The picture here shows Breen's Cafe in Webster Square, which is pretty much exactly a mile from our piazza on Winchester Ave, and which is located just around the corner from where my grandfather's bar (Rogers Brothers' Saloon) stood. (Alas, the family saloon was a victim of Prohibition.) 

Breen's, by the way, is still in operation, and for many years now has been owned by two of the Hanlon brothers, fellows who grew up in the 'hood and were grammar and high school classmates of my brothers. One of the brothers, who was a good friend of my brother Rich, died very young. Just googled and Brian's been gone since 2002. 

Note to self: next year, when my sister Trish and I make our annual cemetery run to Worcester, we should have lunch at Breen's.

My other memory of the the flood of 1955 was that for day or so, while there was water, water, everywhere, our water was shut off. I remember taking a crap in a coffee can, and my father taking the can out to toss in the field behind our house. There were two paint stirrers in the can, I guess so my father could lift the turds out. Or something. Or maybe we got to use the toilet, but he had to remove the turds using the paint stirrers to retrieve them so he could ferry them out to dispose of. My memory is very clear of the coffee can, my poop, and the paint stirrers.

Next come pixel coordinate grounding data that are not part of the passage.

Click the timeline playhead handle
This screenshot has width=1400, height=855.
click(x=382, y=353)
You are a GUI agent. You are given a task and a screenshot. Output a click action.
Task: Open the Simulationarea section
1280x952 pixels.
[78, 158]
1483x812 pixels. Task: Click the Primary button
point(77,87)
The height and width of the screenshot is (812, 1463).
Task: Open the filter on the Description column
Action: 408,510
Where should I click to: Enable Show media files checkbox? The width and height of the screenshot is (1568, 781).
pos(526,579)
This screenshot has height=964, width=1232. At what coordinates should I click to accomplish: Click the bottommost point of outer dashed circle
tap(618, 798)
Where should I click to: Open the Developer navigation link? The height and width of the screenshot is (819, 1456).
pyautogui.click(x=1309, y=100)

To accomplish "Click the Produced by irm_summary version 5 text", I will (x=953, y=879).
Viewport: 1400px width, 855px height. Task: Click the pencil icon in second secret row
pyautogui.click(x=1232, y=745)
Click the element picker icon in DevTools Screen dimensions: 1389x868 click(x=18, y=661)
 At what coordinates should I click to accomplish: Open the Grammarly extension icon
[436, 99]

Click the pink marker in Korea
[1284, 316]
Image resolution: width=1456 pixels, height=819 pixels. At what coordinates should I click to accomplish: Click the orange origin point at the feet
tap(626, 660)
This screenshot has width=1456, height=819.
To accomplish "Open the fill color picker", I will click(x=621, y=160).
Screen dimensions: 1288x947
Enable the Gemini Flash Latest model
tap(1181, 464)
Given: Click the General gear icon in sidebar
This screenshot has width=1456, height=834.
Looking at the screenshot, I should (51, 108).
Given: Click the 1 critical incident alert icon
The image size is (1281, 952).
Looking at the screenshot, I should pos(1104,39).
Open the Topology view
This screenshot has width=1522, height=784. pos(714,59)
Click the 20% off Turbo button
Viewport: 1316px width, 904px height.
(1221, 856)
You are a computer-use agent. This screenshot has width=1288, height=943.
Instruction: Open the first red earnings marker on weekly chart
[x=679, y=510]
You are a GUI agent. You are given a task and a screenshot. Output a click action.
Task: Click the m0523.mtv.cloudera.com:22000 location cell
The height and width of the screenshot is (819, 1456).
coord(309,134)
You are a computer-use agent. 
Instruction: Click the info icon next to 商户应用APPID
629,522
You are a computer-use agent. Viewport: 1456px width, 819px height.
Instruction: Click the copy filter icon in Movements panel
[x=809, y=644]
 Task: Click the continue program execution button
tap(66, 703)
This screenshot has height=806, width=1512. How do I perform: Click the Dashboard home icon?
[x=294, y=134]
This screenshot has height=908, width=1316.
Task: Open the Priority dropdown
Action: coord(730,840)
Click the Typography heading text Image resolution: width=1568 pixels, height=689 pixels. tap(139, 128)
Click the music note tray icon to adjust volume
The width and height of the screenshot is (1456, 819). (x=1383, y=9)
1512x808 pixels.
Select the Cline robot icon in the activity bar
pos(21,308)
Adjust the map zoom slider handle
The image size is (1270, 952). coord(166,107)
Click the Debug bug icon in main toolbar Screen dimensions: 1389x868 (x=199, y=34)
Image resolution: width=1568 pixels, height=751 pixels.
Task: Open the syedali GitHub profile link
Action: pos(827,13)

Blessedly, although we're all at present pretty much living through an unnatural disaster, I've never lived through a natural disaster, and have no desire to ever experience one. 

But all this brings to mind the words from a Black spiritual, “God gave Noah the rainbow sign, No more water, the fire next time!” 

Watching the recent LA devastation, I don't have any desire to experience a fire, either.